§ **ABOUT THIS TASK**: Could you write out the records exactly as they are given?
═════ PROVIDED DATA ═════
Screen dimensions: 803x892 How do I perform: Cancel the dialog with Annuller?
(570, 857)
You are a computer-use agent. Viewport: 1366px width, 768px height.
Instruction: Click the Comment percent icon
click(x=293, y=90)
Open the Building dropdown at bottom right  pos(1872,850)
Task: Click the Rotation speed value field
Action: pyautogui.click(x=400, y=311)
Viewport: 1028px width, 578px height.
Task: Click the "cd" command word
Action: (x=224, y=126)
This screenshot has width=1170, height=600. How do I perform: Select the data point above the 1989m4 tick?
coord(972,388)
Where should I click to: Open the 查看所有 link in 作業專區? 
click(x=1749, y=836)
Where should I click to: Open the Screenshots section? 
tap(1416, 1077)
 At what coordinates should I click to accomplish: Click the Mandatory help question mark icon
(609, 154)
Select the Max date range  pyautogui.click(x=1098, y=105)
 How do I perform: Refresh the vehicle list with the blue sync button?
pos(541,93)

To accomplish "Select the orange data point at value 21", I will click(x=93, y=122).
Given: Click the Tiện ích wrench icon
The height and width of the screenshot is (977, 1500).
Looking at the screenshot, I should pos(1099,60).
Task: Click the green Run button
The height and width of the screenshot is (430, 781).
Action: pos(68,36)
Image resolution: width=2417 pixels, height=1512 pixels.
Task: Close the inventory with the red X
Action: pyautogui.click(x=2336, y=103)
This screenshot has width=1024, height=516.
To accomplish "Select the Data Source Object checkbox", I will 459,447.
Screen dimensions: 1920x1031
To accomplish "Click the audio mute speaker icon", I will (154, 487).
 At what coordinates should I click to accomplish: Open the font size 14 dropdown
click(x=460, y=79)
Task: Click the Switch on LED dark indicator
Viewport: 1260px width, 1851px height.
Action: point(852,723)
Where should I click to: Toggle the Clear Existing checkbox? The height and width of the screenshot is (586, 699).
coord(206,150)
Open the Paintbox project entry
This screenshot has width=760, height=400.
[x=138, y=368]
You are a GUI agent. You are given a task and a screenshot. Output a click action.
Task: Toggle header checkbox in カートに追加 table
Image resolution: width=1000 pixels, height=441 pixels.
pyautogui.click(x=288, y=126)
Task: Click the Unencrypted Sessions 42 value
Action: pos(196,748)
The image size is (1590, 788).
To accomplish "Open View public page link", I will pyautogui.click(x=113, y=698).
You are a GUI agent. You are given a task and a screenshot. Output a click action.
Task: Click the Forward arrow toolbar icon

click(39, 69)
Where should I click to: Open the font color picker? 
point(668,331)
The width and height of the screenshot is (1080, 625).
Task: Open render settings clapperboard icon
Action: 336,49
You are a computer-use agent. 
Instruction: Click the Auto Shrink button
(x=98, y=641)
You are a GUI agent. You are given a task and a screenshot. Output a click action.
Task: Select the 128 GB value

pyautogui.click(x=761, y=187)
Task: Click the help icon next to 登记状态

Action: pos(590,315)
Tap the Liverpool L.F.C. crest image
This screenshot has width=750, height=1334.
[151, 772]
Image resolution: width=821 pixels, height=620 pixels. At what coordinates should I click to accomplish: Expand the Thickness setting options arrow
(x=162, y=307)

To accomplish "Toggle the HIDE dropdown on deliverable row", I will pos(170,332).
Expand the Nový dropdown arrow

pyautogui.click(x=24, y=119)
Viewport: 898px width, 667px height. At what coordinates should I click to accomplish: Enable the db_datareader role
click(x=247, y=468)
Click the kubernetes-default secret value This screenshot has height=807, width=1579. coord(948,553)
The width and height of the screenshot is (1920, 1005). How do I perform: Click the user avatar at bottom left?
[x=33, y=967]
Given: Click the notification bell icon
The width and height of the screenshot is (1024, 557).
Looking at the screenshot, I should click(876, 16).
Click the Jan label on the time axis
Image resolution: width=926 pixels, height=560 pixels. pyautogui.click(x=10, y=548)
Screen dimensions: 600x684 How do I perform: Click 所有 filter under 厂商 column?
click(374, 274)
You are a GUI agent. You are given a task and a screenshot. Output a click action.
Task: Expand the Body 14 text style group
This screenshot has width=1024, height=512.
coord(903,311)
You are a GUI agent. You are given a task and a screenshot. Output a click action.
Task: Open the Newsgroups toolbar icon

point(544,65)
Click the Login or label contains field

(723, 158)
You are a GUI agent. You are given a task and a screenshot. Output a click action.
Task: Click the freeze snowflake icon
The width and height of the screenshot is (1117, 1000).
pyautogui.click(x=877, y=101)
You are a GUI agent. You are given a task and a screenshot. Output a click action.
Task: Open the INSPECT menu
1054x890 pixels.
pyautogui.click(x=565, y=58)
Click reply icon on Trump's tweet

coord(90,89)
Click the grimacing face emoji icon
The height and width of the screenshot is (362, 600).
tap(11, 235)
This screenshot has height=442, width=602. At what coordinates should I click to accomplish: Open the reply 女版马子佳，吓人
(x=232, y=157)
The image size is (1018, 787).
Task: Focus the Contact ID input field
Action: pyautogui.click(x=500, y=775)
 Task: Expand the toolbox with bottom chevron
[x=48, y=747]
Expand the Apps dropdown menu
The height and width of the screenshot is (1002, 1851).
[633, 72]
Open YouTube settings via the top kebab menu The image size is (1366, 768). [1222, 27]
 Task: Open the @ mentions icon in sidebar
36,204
═════
§ **SOLUTION**:
Screen dimensions: 803x892 How do I perform: Cancel the dialog with Annuller?
(570, 857)
You are a computer-use agent. Viewport: 1366px width, 768px height.
Instruction: Click the Comment percent icon
click(x=293, y=90)
Open the Building dropdown at bottom right  pos(1872,850)
Task: Click the Rotation speed value field
Action: pyautogui.click(x=400, y=311)
Viewport: 1028px width, 578px height.
Task: Click the "cd" command word
Action: (x=224, y=126)
This screenshot has width=1170, height=600. How do I perform: Select the data point above the 1989m4 tick?
coord(972,388)
Where should I click to: Open the 查看所有 link in 作業專區? 
click(x=1749, y=836)
Where should I click to: Open the Screenshots section? 
tap(1416, 1077)
 At what coordinates should I click to accomplish: Click the Mandatory help question mark icon
(609, 154)
Select the Max date range  pyautogui.click(x=1098, y=105)
 How do I perform: Refresh the vehicle list with the blue sync button?
pos(541,93)

To accomplish "Select the orange data point at value 21", I will click(x=93, y=122).
Given: Click the Tiện ích wrench icon
The height and width of the screenshot is (977, 1500).
Looking at the screenshot, I should pos(1099,60).
Task: Click the green Run button
The height and width of the screenshot is (430, 781).
Action: pos(68,36)
Image resolution: width=2417 pixels, height=1512 pixels.
Task: Close the inventory with the red X
Action: pyautogui.click(x=2336, y=103)
This screenshot has width=1024, height=516.
To accomplish "Select the Data Source Object checkbox", I will 459,447.
Screen dimensions: 1920x1031
To accomplish "Click the audio mute speaker icon", I will (154, 487).
 At what coordinates should I click to accomplish: Open the font size 14 dropdown
click(x=460, y=79)
Task: Click the Switch on LED dark indicator
Viewport: 1260px width, 1851px height.
Action: point(852,723)
Where should I click to: Toggle the Clear Existing checkbox? The height and width of the screenshot is (586, 699).
coord(206,150)
Open the Paintbox project entry
This screenshot has width=760, height=400.
[x=138, y=368]
You are a GUI agent. You are given a task and a screenshot. Output a click action.
Task: Toggle header checkbox in カートに追加 table
Image resolution: width=1000 pixels, height=441 pixels.
pyautogui.click(x=288, y=126)
Task: Click the Unencrypted Sessions 42 value
Action: pos(196,748)
The image size is (1590, 788).
To accomplish "Open View public page link", I will pyautogui.click(x=113, y=698).
You are a GUI agent. You are given a task and a screenshot. Output a click action.
Task: Click the Forward arrow toolbar icon

click(39, 69)
Where should I click to: Open the font color picker? 
point(668,331)
The width and height of the screenshot is (1080, 625).
Task: Open render settings clapperboard icon
Action: 336,49
You are a computer-use agent. 
Instruction: Click the Auto Shrink button
(x=98, y=641)
You are a GUI agent. You are given a task and a screenshot. Output a click action.
Task: Select the 128 GB value

pyautogui.click(x=761, y=187)
Task: Click the help icon next to 登记状态

Action: pos(590,315)
Tap the Liverpool L.F.C. crest image
This screenshot has width=750, height=1334.
[151, 772]
Image resolution: width=821 pixels, height=620 pixels. At what coordinates should I click to accomplish: Expand the Thickness setting options arrow
(x=162, y=307)

To accomplish "Toggle the HIDE dropdown on deliverable row", I will pos(170,332).
Expand the Nový dropdown arrow

pyautogui.click(x=24, y=119)
Viewport: 898px width, 667px height. At what coordinates should I click to accomplish: Enable the db_datareader role
click(x=247, y=468)
Click the kubernetes-default secret value This screenshot has height=807, width=1579. coord(948,553)
The width and height of the screenshot is (1920, 1005). How do I perform: Click the user avatar at bottom left?
[x=33, y=967]
Given: Click the notification bell icon
The width and height of the screenshot is (1024, 557).
Looking at the screenshot, I should click(876, 16).
Click the Jan label on the time axis
Image resolution: width=926 pixels, height=560 pixels. pyautogui.click(x=10, y=548)
Screen dimensions: 600x684 How do I perform: Click 所有 filter under 厂商 column?
click(374, 274)
You are a GUI agent. You are given a task and a screenshot. Output a click action.
Task: Expand the Body 14 text style group
This screenshot has width=1024, height=512.
coord(903,311)
You are a GUI agent. You are given a task and a screenshot. Output a click action.
Task: Open the Newsgroups toolbar icon

point(544,65)
Click the Login or label contains field

(723, 158)
You are a GUI agent. You are given a task and a screenshot. Output a click action.
Task: Click the freeze snowflake icon
The width and height of the screenshot is (1117, 1000).
pyautogui.click(x=877, y=101)
You are a GUI agent. You are given a task and a screenshot. Output a click action.
Task: Open the INSPECT menu
1054x890 pixels.
pyautogui.click(x=565, y=58)
Click reply icon on Trump's tweet

coord(90,89)
Click the grimacing face emoji icon
The height and width of the screenshot is (362, 600).
tap(11, 235)
This screenshot has height=442, width=602. At what coordinates should I click to accomplish: Open the reply 女版马子佳，吓人
(x=232, y=157)
The image size is (1018, 787).
Task: Focus the Contact ID input field
Action: pyautogui.click(x=500, y=775)
 Task: Expand the toolbox with bottom chevron
[x=48, y=747]
Expand the Apps dropdown menu
The height and width of the screenshot is (1002, 1851).
[633, 72]
Open YouTube settings via the top kebab menu The image size is (1366, 768). [1222, 27]
 Task: Open the @ mentions icon in sidebar
36,204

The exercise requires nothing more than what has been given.